On the audio front the game follows a very traditional mode of various music tracks accompanying the engine and tyre sounds of the game. These are often elecronic based tracks and could do with being more varied in their style to please a wider range of tastes.
Due to the destructive aspects of the gameplay we also get large amounts of collision sounds but that's really where things stop.
The initial experience that Ridge Racer Unbounded gives is that there is a large amount of content to pick though, looking through the races and modes available from the menu could be daunting but at the same time it takes seconds from loading to getting into a race. From there the action is frantic and the pace fast which is very much helped by the minimal time from crashing or being fragged to dropping back into the game. This happens within a second or two of the replay ending with the game having updated to reflect our new position further back in the field and with the car in motion. Given that the game is littered with crashes, destruction and replays this quick return is very much appreciated.
In terms of mastering the game players need not have played a Ridge Racer before, though experience with drift racing would be a benefit and within a few minutes the basics are mastered, something which is assisted by on-screen tips to prompt new players in the right direction. Winning an event takes practice though and due to the frantic nature of the gameplay even experience gamers will find that the first few races result in failed objectives as we try to find the right balance between racing and fragging.
Destructible cars and environments are nothing new for racing games but in Unbounded the concept is executed well. Tracks are designed for maximum eye-candy as we tear through objects and there is a real feel of this being something different as we clip a wall which would in most games bring us to a crushing halt, only to smash through sending debris flying. The developers also use this to the games advantage, having hidden shortcuts to discover.
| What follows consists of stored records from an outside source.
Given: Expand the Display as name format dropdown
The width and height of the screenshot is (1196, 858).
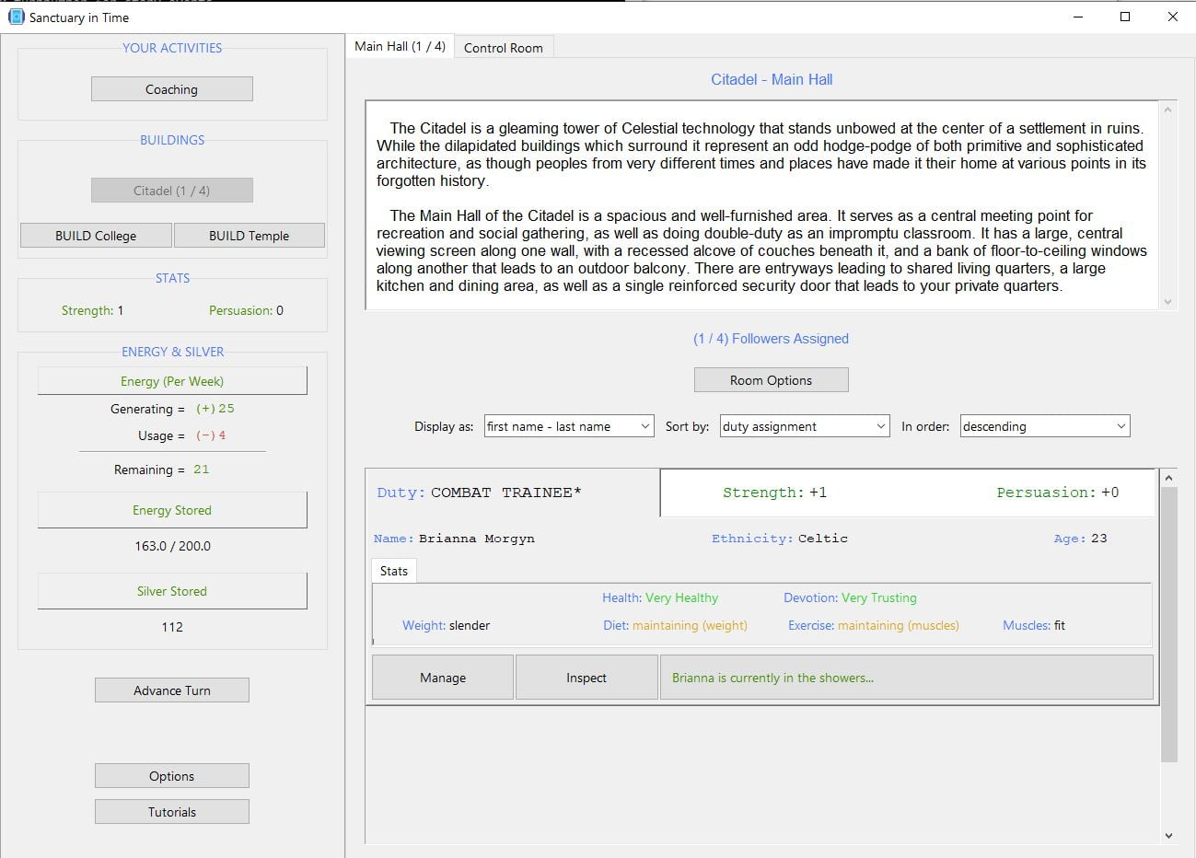Looking at the screenshot, I should click(x=569, y=426).
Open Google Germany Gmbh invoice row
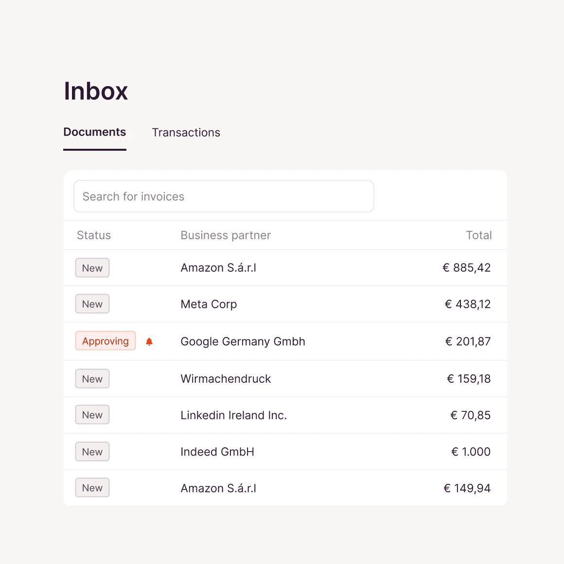Image resolution: width=564 pixels, height=564 pixels. point(243,342)
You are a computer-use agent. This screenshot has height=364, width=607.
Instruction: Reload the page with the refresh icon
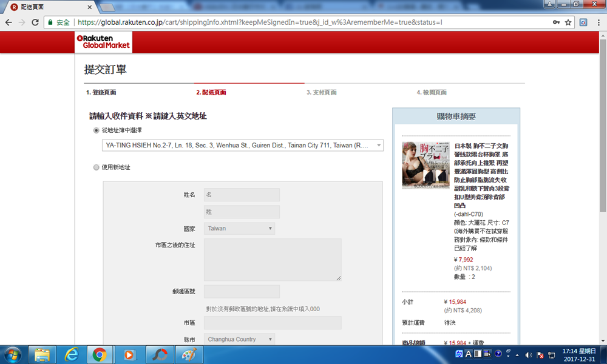point(35,22)
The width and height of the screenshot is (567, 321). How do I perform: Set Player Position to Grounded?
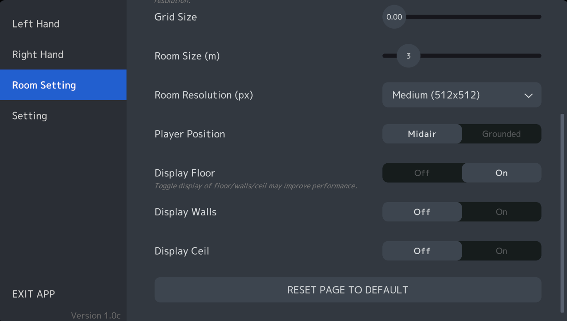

The amount of detail as we crash through the races is also impressive and light/reflections used well as is the idea of incorporating status updates such as how far we are behind the car ahead as part of the scenery.
As large as the single player mode is the intention of Namco and Bugbear to send us into creation mode and online is very much evident. Even the introduction to the single player plot teases this aspect and to be fair these aspects are well worth exploring. They add a huge level of longevity to the game which is lacking in so many competitors.
Before we close though it is worth noting, something Namco/Bugbear should have done in-game, that enjoyment of Unbounded is very much dependant on mastering the proper use of drift. Just hit the drift button and the races are average, combine it throughout corners with the brake and accelerator and the entire experience goes up a level or two becoming fast paced, frantic fun.
Racing which is heavy on arcade rather than sim meets destructive environments and online battles. A heck of a lot of fun with huge potential for community creation and longevity.